Living systematic review

The term living systematic review was coined in a 2014 paper by Prof. Julian Elliott and others. However, the concept was arguably conceived by Sir Iain Chalmers, founder of the Cochrane Collaboration, in a 1986 letter in the Lanced.

A living systematic review is a continuously updated online publication and repository of evidence surrounding a research question or topic. When new relevant research becomes available, it is ideally immediately incorporated into the review, and if the results from a new trial change the conclusion, an update is published. Living systematic reviews are often on medical topics. However, in theory, living systematic reviews could expand to other scientific fields, for example, climate science.

When is it useful?

Living systematic reviews can help create clinicians’ trust in guidelines and make guideline development and maintenance more transparent and evidence-based.
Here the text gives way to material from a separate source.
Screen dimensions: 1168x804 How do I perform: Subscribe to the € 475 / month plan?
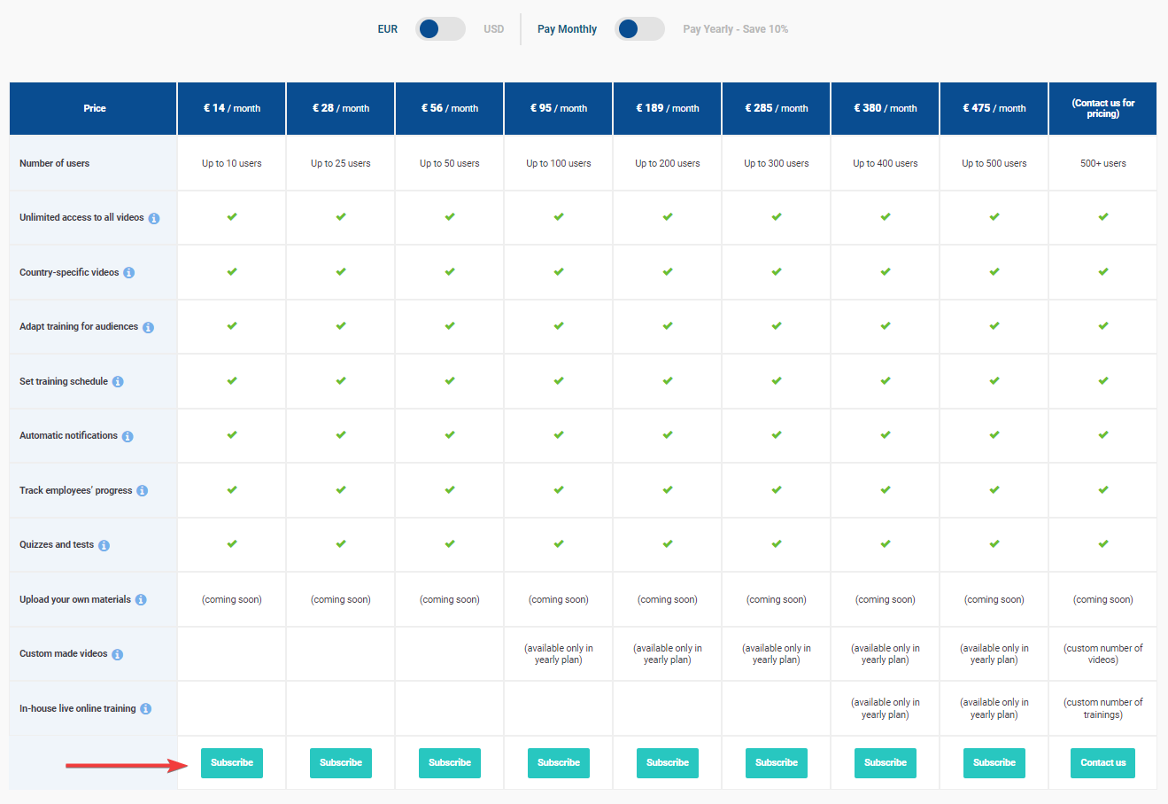994,763
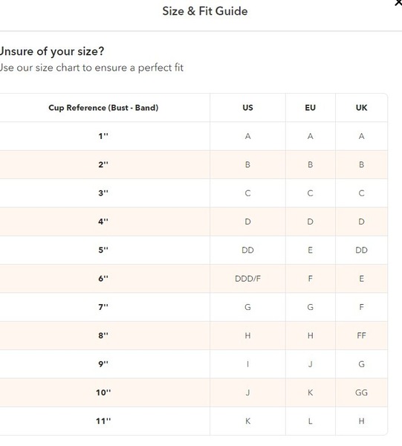
Task: Click the Cup Reference (Bust - Band) header
Action: click(x=103, y=108)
Living systematic reviews are particularly helpful for research topics with many publications each month and significant possible impact on patient outcomes from new insights. One example is the systematic living review of covid-19 drug treatments and the associated living WHO guidelines. 

What makes it possible?

Living systematic reviews are made possible by collaboration in large teams of researchers. Crowdsourcing is another tool researchers use to keep living systematic reviews up to date. Crowdsourcing gets the general public involved to complete specific tasks within the systematic review process. One example is the Cochrane crowd initiative, where volunteers can do assignments like identifying randomized controlled trials.

Machine learning is another tool researchers can use to make conducting a living systematic review more doable. You can use generic machine learning models to identify records based on specific in- or exclusion criteria for screening. One example of this is the model from RobotReviewer to identify RCTs that we have implemented in our tool.
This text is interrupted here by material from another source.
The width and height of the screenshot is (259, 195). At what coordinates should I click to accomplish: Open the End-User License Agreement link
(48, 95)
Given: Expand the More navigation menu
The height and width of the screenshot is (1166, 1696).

Another possibility is to train a review specific machine learning models. An algorithm is trained, using active learning, to predict which records are probably relevant based on previous in- and exclusion decisions made by the reviewer. The algorithm produces a ranking of articles it indicates are most relevant. We also are researching machine learning for data extraction and are developing models that predict sentences containing relevant population or outcome data.